Reading text →

┄┄┄┄┄┄

# Egg Curing problems



## cordesr1 (Jan 17, 2014)

I'm having problems with curing eggs. 

The eggs seem to be very soft and pop very easy. 

I started with fresh skein Saturday night. Caught the fish around 4 pm. Let her bleed out in the river. Then into the cooler she went. By 7 pm i had removed the two skeins from the fish and into a clean plastic container and back on ice. Shortly after i scraped the skein with a plastic spoon to turn them into loose eggs on paper towel. I put loose eggs in a clean mason jar with Pautzke Fire Brine Clear. The eggs were in brine from 10 pm-8 am at that point i put them back on paper towl in fridge for about 20 hours. this morning i put them back in a clean mason jar so they would not become too dry while i was at work today. 

The eggs look great but are still softer than i would like them. They seem to pop pretty easy. 

Where did i go wrong?


----------



## Robert Holmes (Oct 13, 2008)

*I have tried various ways to treat and keep eggs. Some worked some failed. The best way that I did find was to put enough skein, for about 20 spawn bags into a sandwich bag and when you have about 10 bags put them into a freezer bag and freeze them. They will last about a year this way and are perfect every time. *


----------



## nighttime (Nov 25, 2007)

┄┄┄┄┄┄

Instruction A →
Give the username of every poster in the forum thread on egg curing.
Instruction B →
Continue the forum thread on curing fish eggs from the point where it stops.
The rows that follow have no connection to the thread above.

(Entries from a dataset)
┄┄┄┄┄┄

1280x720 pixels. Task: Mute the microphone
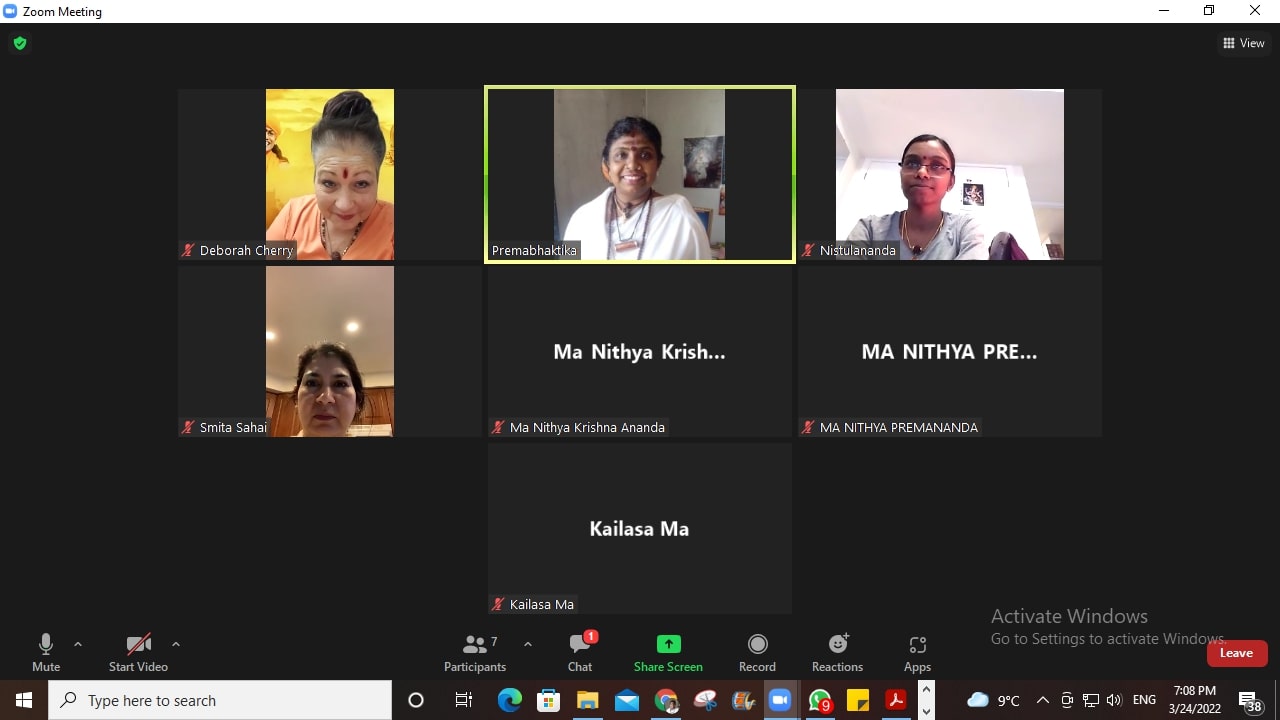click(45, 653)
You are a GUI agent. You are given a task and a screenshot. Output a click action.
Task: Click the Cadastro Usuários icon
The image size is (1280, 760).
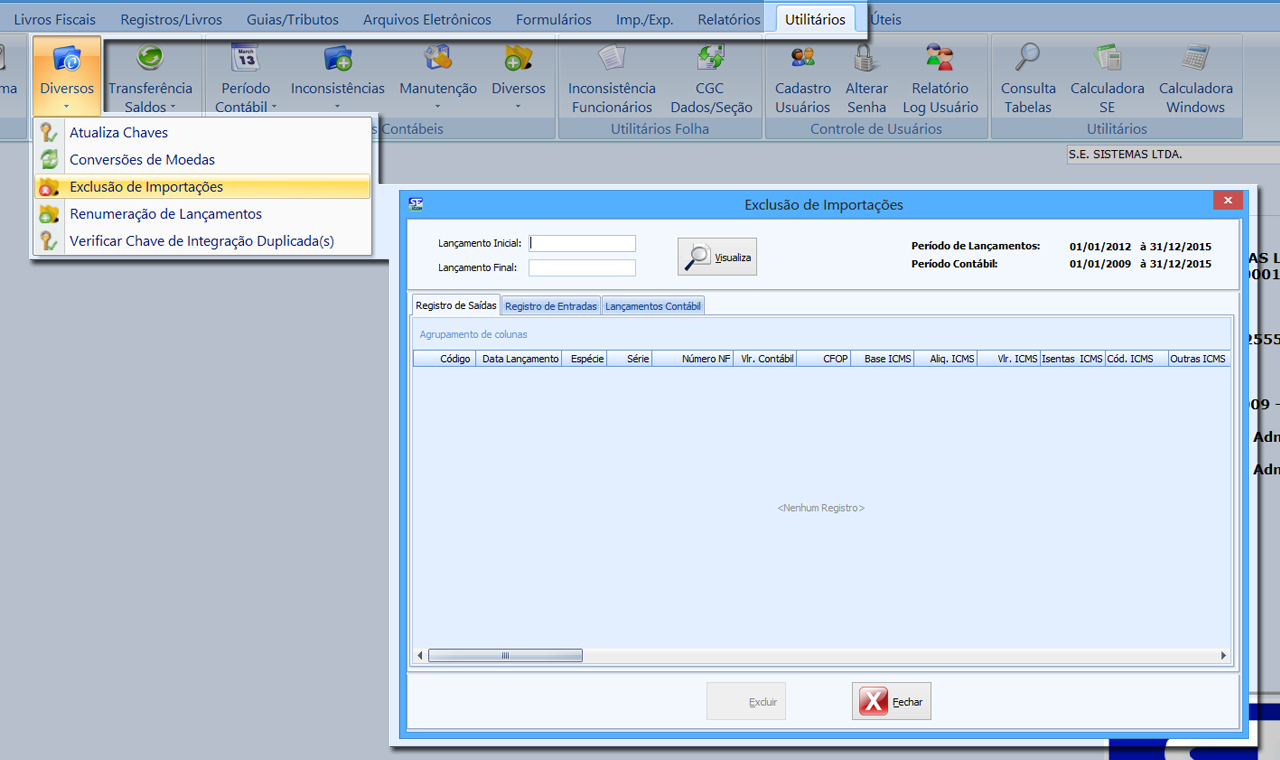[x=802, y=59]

┄┄┄┄┄┄

Exercise response A →
cordesr1, Robert Holmes, nighttime

Exercise response B →
Let them sit in cure longer and when I first apply cure leave eggs out of fridge for one hour or maybe two in sealed container. I use the powder also borax after cure has soaked.


----------



## nichola8 (Oct 7, 2013)

nighttime said:


> Let them sit in cure longer and when I first apply cure leave eggs out of fridge for one hour or maybe two in sealed container. I use the powder also borax after cure has soaked.


I pretty much do the same thing, helps to go a little overboard with cure too.


----------



## The Ghettoblaster (Jan 22, 2014)

I've tried a bunch of different methods (Borxofire, Fire Cure, Borax) on salmon eggs in the fall that I was trying to keep for steelhead in the winter/spring and always seem to get soft eggs that don't last and pop easily. They hold up fine for fishing skein in the fall but my loose eggs don't last for crap with any length of time in storage. I've tried glass jars, vacuum sealing, freezer and tupperware. 

A friend of mine said that I was using eggs that were from a fish that wasn't close enough to spawning, so the eggs weren't developed enough. He said that regardless of how I cured them, they would probably pop.That's why he usually tries to get a couple nasty boots in the fall right as they are ready to drop their eggs. They cure better and last longer according to him. He gave me a small container of bags a year or so ago and I finally pitched out the last of them this winter because they had finally gotten moldy. They lasted a long time and looked great till the end!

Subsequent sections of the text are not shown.